> _Task_
Each line from the one containing "This screenshot has height=477, width=410." through the end of the data is to be written out exactly, and nothing more.

> _Extracted entries_

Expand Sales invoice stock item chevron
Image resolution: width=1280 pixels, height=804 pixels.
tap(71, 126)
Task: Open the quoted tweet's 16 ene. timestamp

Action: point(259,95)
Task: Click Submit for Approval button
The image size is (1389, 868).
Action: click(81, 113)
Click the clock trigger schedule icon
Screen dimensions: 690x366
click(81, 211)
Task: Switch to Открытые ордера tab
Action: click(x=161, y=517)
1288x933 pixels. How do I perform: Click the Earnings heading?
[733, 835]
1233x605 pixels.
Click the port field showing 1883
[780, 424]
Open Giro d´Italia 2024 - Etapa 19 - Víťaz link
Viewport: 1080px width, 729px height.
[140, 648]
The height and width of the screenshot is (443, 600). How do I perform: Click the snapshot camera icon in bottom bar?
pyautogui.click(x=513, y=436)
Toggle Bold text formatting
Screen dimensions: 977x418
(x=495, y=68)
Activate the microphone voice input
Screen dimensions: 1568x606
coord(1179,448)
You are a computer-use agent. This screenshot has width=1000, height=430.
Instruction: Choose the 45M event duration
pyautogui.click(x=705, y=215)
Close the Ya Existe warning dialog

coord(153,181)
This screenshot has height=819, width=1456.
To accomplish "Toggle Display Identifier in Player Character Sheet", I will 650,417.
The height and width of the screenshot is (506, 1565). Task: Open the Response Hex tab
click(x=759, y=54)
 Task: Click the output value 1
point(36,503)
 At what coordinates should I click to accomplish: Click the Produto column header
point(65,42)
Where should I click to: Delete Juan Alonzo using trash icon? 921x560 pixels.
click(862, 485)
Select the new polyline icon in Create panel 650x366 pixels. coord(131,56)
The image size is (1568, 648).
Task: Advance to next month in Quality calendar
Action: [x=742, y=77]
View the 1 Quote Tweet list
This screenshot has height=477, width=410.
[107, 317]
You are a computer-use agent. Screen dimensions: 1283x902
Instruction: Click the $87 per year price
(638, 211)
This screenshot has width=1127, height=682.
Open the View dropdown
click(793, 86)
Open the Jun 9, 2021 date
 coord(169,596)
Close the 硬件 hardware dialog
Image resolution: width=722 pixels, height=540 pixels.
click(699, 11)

> _Exercise answer_
This screenshot has height=477, width=410.
[107, 317]
You are a computer-use agent. Screen dimensions: 1283x902
Instruction: Click the $87 per year price
(638, 211)
This screenshot has width=1127, height=682.
Open the View dropdown
click(793, 86)
Open the Jun 9, 2021 date
 coord(169,596)
Close the 硬件 hardware dialog
Image resolution: width=722 pixels, height=540 pixels.
click(699, 11)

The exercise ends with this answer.